Task to complete »
Please return all of the entries below exactly as they are written.

Extracted records »
-=-=-

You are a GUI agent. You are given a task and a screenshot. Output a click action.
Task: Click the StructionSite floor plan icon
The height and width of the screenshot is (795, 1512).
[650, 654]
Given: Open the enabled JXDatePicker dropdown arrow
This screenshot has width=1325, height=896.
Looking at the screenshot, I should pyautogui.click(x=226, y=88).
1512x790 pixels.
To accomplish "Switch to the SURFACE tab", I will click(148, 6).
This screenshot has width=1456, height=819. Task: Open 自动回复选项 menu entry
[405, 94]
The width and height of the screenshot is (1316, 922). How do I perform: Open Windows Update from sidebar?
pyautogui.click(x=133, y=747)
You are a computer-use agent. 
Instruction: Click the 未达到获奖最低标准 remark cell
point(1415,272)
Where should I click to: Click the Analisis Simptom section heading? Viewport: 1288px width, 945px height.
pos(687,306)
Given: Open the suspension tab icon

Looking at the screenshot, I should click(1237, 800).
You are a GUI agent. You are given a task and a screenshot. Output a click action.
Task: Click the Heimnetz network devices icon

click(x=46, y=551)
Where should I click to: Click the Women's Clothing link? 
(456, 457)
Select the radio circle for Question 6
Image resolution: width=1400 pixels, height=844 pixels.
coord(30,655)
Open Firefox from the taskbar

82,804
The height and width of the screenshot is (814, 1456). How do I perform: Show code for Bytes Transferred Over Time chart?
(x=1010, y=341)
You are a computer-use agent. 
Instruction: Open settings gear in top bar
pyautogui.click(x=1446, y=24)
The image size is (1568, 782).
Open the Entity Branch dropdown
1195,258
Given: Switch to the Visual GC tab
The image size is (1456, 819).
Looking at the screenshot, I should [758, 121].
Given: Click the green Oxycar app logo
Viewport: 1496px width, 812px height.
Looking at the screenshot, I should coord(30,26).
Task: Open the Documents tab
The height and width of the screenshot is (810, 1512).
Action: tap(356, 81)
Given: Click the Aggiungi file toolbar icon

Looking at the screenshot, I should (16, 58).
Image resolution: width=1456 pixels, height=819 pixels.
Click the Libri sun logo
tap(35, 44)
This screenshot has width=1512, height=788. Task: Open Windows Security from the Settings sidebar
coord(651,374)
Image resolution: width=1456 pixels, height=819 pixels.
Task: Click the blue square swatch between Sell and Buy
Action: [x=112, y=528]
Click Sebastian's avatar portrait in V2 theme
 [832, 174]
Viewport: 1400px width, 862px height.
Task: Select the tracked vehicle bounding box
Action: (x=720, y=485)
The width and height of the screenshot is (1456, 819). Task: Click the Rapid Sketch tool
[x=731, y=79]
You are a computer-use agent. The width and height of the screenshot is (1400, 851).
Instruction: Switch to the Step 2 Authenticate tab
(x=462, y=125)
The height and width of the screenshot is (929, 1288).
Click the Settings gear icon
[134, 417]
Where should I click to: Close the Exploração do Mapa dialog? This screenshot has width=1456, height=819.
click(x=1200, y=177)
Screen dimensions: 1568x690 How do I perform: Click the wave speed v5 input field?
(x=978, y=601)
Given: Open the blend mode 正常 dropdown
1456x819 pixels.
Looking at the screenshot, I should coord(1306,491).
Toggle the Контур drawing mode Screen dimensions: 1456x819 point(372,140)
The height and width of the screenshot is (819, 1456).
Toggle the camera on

-=-=-

Answer space »
You are a GUI agent. You are given a task and a screenshot. Output a click action.
Task: Click the StructionSite floor plan icon
The height and width of the screenshot is (795, 1512).
[650, 654]
Given: Open the enabled JXDatePicker dropdown arrow
This screenshot has width=1325, height=896.
Looking at the screenshot, I should pyautogui.click(x=226, y=88).
1512x790 pixels.
To accomplish "Switch to the SURFACE tab", I will click(148, 6).
This screenshot has width=1456, height=819. Task: Open 自动回复选项 menu entry
[405, 94]
The width and height of the screenshot is (1316, 922). How do I perform: Open Windows Update from sidebar?
pyautogui.click(x=133, y=747)
You are a computer-use agent. 
Instruction: Click the 未达到获奖最低标准 remark cell
point(1415,272)
Where should I click to: Click the Analisis Simptom section heading? Viewport: 1288px width, 945px height.
pos(687,306)
Given: Open the suspension tab icon

Looking at the screenshot, I should click(1237, 800).
You are a GUI agent. You are given a task and a screenshot. Output a click action.
Task: Click the Heimnetz network devices icon

click(x=46, y=551)
Where should I click to: Click the Women's Clothing link? 
(456, 457)
Select the radio circle for Question 6
Image resolution: width=1400 pixels, height=844 pixels.
coord(30,655)
Open Firefox from the taskbar

82,804
The height and width of the screenshot is (814, 1456). How do I perform: Show code for Bytes Transferred Over Time chart?
(x=1010, y=341)
You are a computer-use agent. 
Instruction: Open settings gear in top bar
pyautogui.click(x=1446, y=24)
The image size is (1568, 782).
Open the Entity Branch dropdown
1195,258
Given: Switch to the Visual GC tab
The image size is (1456, 819).
Looking at the screenshot, I should [758, 121].
Given: Click the green Oxycar app logo
Viewport: 1496px width, 812px height.
Looking at the screenshot, I should coord(30,26).
Task: Open the Documents tab
The height and width of the screenshot is (810, 1512).
Action: tap(356, 81)
Given: Click the Aggiungi file toolbar icon

Looking at the screenshot, I should (16, 58).
Image resolution: width=1456 pixels, height=819 pixels.
Click the Libri sun logo
tap(35, 44)
This screenshot has width=1512, height=788. Task: Open Windows Security from the Settings sidebar
coord(651,374)
Image resolution: width=1456 pixels, height=819 pixels.
Task: Click the blue square swatch between Sell and Buy
Action: [x=112, y=528]
Click Sebastian's avatar portrait in V2 theme
 [832, 174]
Viewport: 1400px width, 862px height.
Task: Select the tracked vehicle bounding box
Action: (x=720, y=485)
The width and height of the screenshot is (1456, 819). Task: Click the Rapid Sketch tool
[x=731, y=79]
You are a computer-use agent. The width and height of the screenshot is (1400, 851).
Instruction: Switch to the Step 2 Authenticate tab
(x=462, y=125)
The height and width of the screenshot is (929, 1288).
Click the Settings gear icon
[134, 417]
Where should I click to: Close the Exploração do Mapa dialog? This screenshot has width=1456, height=819.
click(x=1200, y=177)
Screen dimensions: 1568x690 How do I perform: Click the wave speed v5 input field?
(x=978, y=601)
Given: Open the blend mode 正常 dropdown
1456x819 pixels.
Looking at the screenshot, I should coord(1306,491).
Toggle the Контур drawing mode Screen dimensions: 1456x819 point(372,140)
The height and width of the screenshot is (819, 1456).
Toggle the camera on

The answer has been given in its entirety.